SHORT EXERCISE 1: In the article on crypto's macro-driven selloff, what price did Brent crude rise above?
SHORT EXERCISE 2: Repeat the passage of the article on crypto's macro-driven selloff from "The crypto market’s" to "global financial system.".

PAGE EXCERPT:

Crypto’s wake-up call: How a stronger dollar and US$113 oil are crushing risk assets

Crypto’s wake-up call: How a stronger dollar and US$113 oil are crushing risk assets

The crypto market’s recent 0.67 per cent decline to a total capitalisation of US$2.29 trillion reflects more than routine volatility. It signals a decisive macro-driven repricing, with digital assets now moving in lockstep with traditional risk indicators. Over the past week, Bitcoin and the broader crypto complex have maintained a 64 per cent correlation with the S&P 500, a clear signal that rates-sensitive capital is treating crypto as part of the same risk bucket as equities. This is not a crypto-specific story. It is a story about liquidity, inflation expectations, and how geopolitical shocks transmit through every corner of the global financial system.

The primary catalyst for this selloff stems from a sharp spike in oil prices and a surging US dollar. Escalating Middle East tensions, including direct US–Iran conflict, pushed Brent crude above US$113.7 per barrel, its highest level since 2022. West Texas Intermediate followed, surging as much as 22 per cent to over US$111 a barrel at the open. Simultaneously, the US Dollar Index gained 0.6 per cent as investors fled to safety. This dual shock creates a powerful headwind for risk assets. Higher energy costs feed inflation expectations just as labour market data shows unexpected weakness, with 92,000 jobs lost in February. A stronger dollar tightens global liquidity conditions, making dollar-denominated assets more expensive for international holders and pressuring valuations across the board. Crypto, with its high beta and sensitivity to liquidity flows, feels this pressure acutely.

STORED DATA:
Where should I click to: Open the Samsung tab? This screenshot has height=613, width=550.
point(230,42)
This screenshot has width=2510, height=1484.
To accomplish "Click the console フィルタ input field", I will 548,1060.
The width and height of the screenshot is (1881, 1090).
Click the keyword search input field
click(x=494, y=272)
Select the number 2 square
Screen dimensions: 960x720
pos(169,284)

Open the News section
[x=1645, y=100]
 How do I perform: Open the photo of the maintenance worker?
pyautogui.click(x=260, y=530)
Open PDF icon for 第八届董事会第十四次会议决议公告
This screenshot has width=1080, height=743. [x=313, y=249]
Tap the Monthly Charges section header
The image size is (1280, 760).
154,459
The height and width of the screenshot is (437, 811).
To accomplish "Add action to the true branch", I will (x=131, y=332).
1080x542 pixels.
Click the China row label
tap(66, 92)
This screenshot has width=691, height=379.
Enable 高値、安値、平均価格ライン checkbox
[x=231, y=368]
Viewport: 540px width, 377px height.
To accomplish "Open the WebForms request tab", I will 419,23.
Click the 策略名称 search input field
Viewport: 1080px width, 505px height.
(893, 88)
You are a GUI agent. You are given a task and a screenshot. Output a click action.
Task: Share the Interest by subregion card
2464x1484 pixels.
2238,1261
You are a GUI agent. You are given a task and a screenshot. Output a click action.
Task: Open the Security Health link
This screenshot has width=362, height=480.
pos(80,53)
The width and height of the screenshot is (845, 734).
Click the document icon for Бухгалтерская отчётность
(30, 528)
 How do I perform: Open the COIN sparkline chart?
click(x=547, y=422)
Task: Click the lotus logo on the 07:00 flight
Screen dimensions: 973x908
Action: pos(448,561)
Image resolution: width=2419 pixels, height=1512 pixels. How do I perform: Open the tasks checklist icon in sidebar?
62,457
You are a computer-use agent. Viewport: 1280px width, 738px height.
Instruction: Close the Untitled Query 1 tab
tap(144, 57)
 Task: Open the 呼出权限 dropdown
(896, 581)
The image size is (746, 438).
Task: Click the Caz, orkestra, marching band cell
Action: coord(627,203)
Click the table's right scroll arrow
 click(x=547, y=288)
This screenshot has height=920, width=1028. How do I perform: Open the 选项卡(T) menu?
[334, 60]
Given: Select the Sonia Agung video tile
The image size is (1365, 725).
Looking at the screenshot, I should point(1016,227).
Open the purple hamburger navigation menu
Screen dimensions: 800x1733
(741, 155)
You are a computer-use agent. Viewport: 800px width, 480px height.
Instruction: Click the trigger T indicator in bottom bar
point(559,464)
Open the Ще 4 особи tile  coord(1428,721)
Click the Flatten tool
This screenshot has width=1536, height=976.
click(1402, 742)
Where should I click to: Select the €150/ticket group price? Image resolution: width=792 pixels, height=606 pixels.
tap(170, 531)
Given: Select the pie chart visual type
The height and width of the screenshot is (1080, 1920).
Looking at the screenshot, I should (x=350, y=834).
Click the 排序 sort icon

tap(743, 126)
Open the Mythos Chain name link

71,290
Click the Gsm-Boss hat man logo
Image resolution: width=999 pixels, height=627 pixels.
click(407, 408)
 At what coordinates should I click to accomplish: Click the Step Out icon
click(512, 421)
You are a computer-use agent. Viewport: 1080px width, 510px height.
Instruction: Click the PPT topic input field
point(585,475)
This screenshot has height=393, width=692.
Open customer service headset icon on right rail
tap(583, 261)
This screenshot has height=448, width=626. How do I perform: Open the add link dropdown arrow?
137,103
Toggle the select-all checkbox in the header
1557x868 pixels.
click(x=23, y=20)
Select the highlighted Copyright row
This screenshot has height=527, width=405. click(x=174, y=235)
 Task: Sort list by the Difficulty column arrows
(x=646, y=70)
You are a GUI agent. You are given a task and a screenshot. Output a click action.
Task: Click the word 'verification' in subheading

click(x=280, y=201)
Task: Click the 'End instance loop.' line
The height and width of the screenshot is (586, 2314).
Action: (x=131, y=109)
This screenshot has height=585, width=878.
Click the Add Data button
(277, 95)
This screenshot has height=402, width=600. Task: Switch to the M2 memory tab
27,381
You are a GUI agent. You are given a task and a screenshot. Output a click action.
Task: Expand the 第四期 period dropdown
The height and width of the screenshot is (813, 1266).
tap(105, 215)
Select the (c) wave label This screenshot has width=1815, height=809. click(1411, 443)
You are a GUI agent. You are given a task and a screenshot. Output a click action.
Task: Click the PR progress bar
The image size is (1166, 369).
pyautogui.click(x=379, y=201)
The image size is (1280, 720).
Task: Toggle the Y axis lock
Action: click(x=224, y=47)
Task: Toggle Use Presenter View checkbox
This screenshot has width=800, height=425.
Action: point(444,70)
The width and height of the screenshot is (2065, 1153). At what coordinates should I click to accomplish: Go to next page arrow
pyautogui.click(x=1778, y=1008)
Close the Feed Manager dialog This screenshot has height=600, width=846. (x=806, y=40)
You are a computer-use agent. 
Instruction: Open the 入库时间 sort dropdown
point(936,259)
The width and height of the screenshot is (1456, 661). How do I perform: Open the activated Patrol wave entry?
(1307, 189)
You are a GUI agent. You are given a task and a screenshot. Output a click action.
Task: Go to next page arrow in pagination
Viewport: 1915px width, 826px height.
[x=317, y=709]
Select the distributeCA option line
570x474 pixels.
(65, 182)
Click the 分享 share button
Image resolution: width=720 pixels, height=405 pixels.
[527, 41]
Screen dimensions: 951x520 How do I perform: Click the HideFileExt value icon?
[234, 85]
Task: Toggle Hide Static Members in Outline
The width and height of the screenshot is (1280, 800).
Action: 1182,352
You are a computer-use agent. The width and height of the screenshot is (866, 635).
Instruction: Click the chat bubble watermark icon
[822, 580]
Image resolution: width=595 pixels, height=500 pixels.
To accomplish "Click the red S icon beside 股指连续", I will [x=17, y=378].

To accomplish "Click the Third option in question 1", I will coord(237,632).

FINAL RESULT 1: US$113.7 per barrel, its highest level since 2022.

FINAL RESULT 2:
The crypto market’s recent 0.67 per cent decline to a total capitalisation of US$2.29 trillion reflects more than routine volatility. It signals a decisive macro-driven repricing, with digital assets now moving in lockstep with traditional risk indicators. Over the past week, Bitcoin and the broader crypto complex have maintained a 64 per cent correlation with the S&P 500, a clear signal that rates-sensitive capital is treating crypto as part of the same risk bucket as equities. This is not a crypto-specific story. It is a story about liquidity, inflation expectations, and how geopolitical shocks transmit through every corner of the global financial system.